I just got out of dinner with my aunt and uncle.

And well, they told me how they met, basically it was an arranged marriage. Now their 3 kids are also married with kids. I was like omg (to the arranged marriage part).

Here’s a picture of my aunt on her wedding day. She did not look happy.   
Anyways, she went on this whole rant about how I should not have really high standards but I shouldn’t have really low ones either to which I reply, “I’m not at all worried, I just haven’t met the right person and it’s not like I have to marry 10 guys…geez”. Plus I believe if it is the right time, God will bring the right person into my life. Like the whole concept of when you’re happy being single, the right person will come along.

Let’s just say her rant got me kind of annoyed so I said goodbye and came back to write this blog post. Because she was kind of implying that if you are old then you have less chances of finding a mate…which I replied, “what’s the point of marrying just because you are old..like for what?” Basically you’re day old pie that nobody wants, is what she’s implying.

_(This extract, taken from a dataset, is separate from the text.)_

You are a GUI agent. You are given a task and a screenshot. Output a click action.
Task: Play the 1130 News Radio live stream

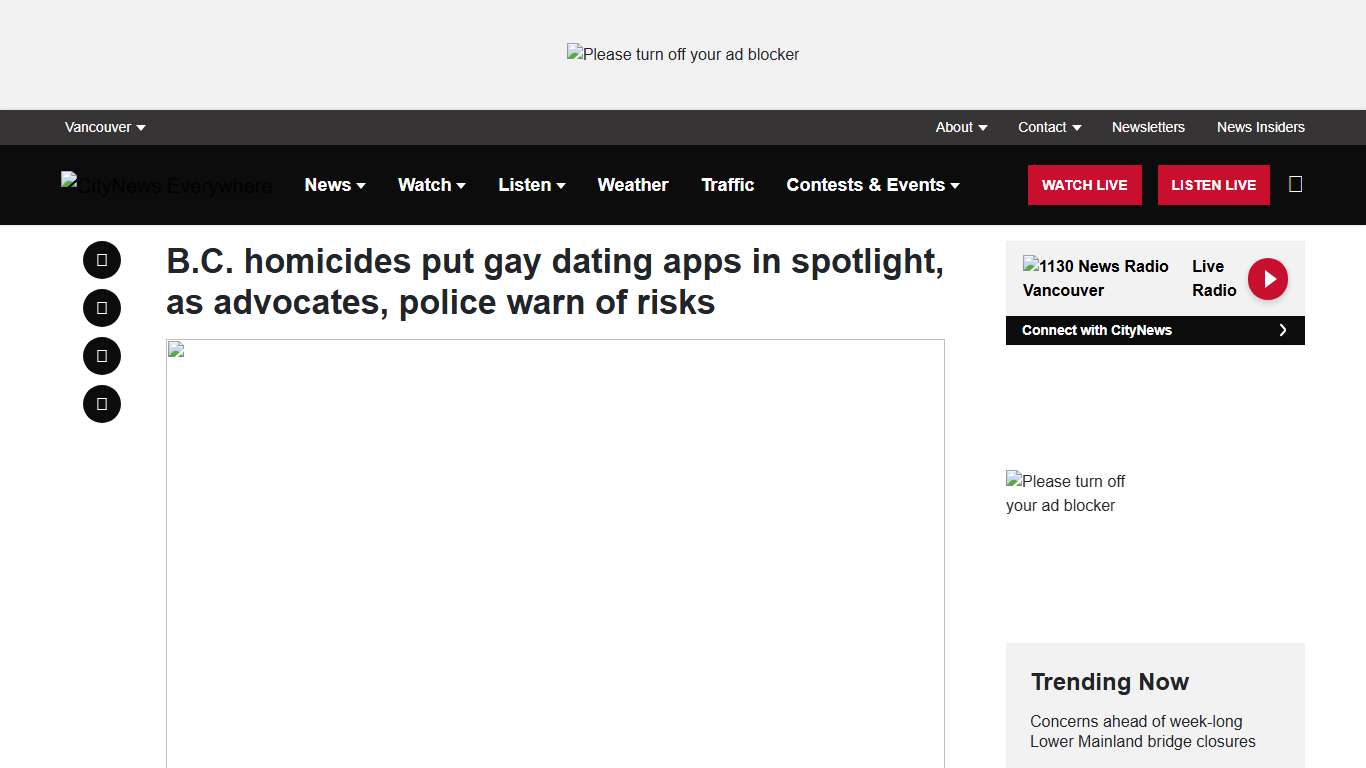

I straight up said “whoever marries me is lucky as fuck”. Minus the fuck part, because I don’t know how to cuss in Mandarin.

Because I just have standards and I only need one man, not a million. So yes, I’m an amazing and awesome woman and I don’t need to stoop down to appease societal standards of when I should marry.

So there’s your first love blog post. Enjoy!

Moral of the story- don’t give into societal standards just because you’re the last one in the family to get hitched. You have to know your own worth. 

I think she was just jealous that I had a choice to pick.